Friday, May 31, 2013
Earliest Bird Ancestor Found
A 150 million-year-old fossil found in China's Liaoning Province and left unidentified in a local museum has been classified as the earliest known bird ancestor (Aurornis xui), with implications that flight evolved in dinosaurs only once in the lineage leading to modern birds.
Thursday, May 30, 2013
Starfish Lose Arms to Heat
Scientists have found that cold-blooded (ectotherm) starfish can regulate their internal body temperatures to a degree, diverting heat away from their vital organs at the center core and into their arms to dissipate heat more efficiently even at the cost of losing that appendage to tissue damage.
Wednesday, May 29, 2013
Well-Preserved Mammoth Found
Scientists have excavated a female woolly mammoth carcass from sub-freezing temperatures in Siberia between 10,000 and 15,000 years old that is well-preserved enough to have flowing liquid blood and muscle tissue the color of fresh meat, provoking theories that the species' blood possessed cryoprotective properties.
Thursday, May 23, 2013
Submerged Structure in Israel
Archaeologists have discovered a conical, man-made structure 70 meters across made of basalt boulders submerged about half a kilometer from shore in the Sea of Galilee in northern Israel that is of unknown origin, construction or purpose.
Wednesday, May 22, 2013
Cave Paintings in Mexico
Archaeologists have discovered almost 5000 ancient cave paintings yet to be accurately dated at 11 sites in the northeastern Burgos region of Mexico, an area previously thought uninhabited from pre-Hispanic times.
Monday, May 20, 2013
Flying vs.
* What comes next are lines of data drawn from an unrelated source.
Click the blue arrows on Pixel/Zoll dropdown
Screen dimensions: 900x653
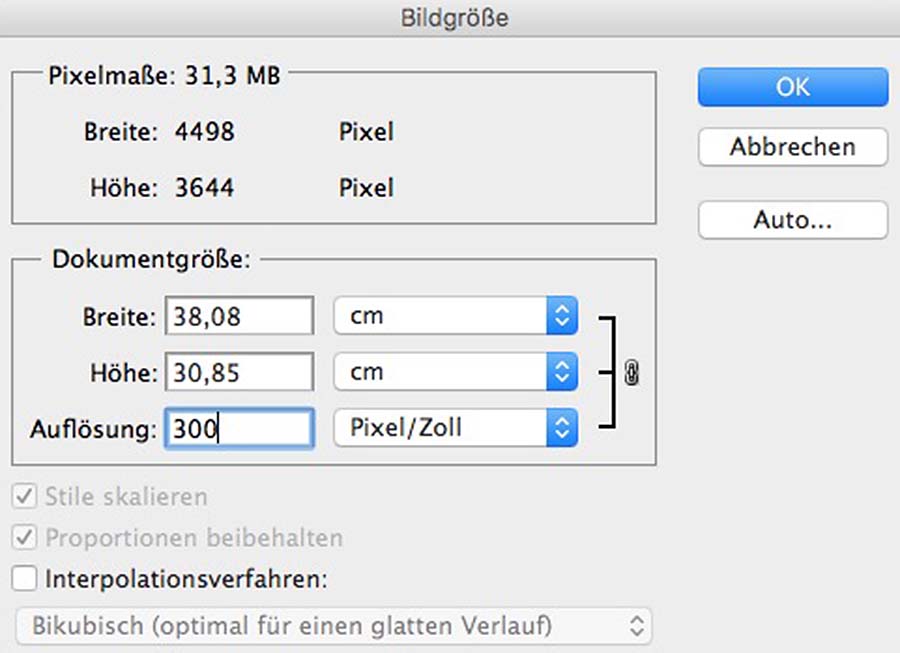coord(562,427)
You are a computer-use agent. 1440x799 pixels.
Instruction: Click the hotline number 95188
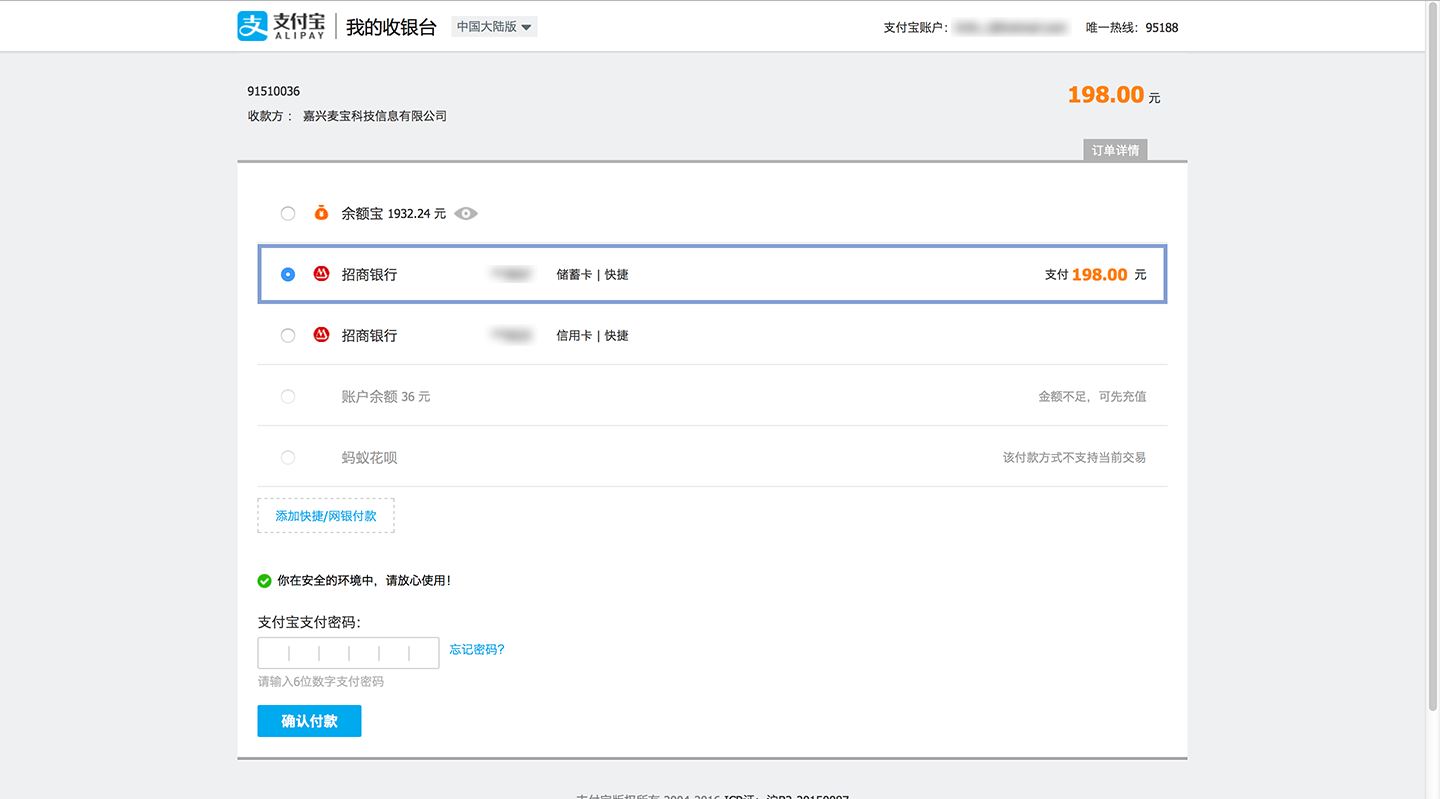point(1160,27)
Diving in Birds
A new study examining diving seabird species murres (Uria lomvia) and cormorants (Phalacrocorax pelagicus) finds these birds possess the most energetically inefficient wings for flight, concluding that flightless birds such as penguins lost their ability to fly as the adaptations for an aquatic lifestyle are unsuitable to maintain flight.
Wednesday, May 15, 2013
Billion-Year-Old Water
Scientists have discovered ancient water pockets through boreholes into a Canadian mine that are at least 1.5 billion years old, possibly significantly older, part of an isolated and interconnected fluid system in the deep crust that contains chemicals that may able to support microbial life.
Thursday, May 9, 2013
Moon and Earth Water Source
New analysis of the hydrogen-deuterium ratios in samples brought back on the Apollo missions shows the residual water left in the lunar soil is of an identical origin to that found on Earth, implying water was already present on Earth at the formation of the Moon 4.5 billion years ago.
Monday, May 6, 2013
Hanging Gardens of Babylon
After decades of research, an Oxford professor has uncovered historical evidence of the legendary Hanging Gardens of Babylon, located not in Hillah as traditionally believed but 300 miles away in Nineveh and built not by Nebuchadnezzar but by the Assyrian ruler Sennacherib.
Friday, May 3, 2013
Cannibalism at Jamestown
New analysis of the bones of a 14-year-old girl show the first direct archaeological evidence of cannibalism by the early American colonists at the Jamestown settlement in Virginia during the harsh winter "starving time" of 1609-1610.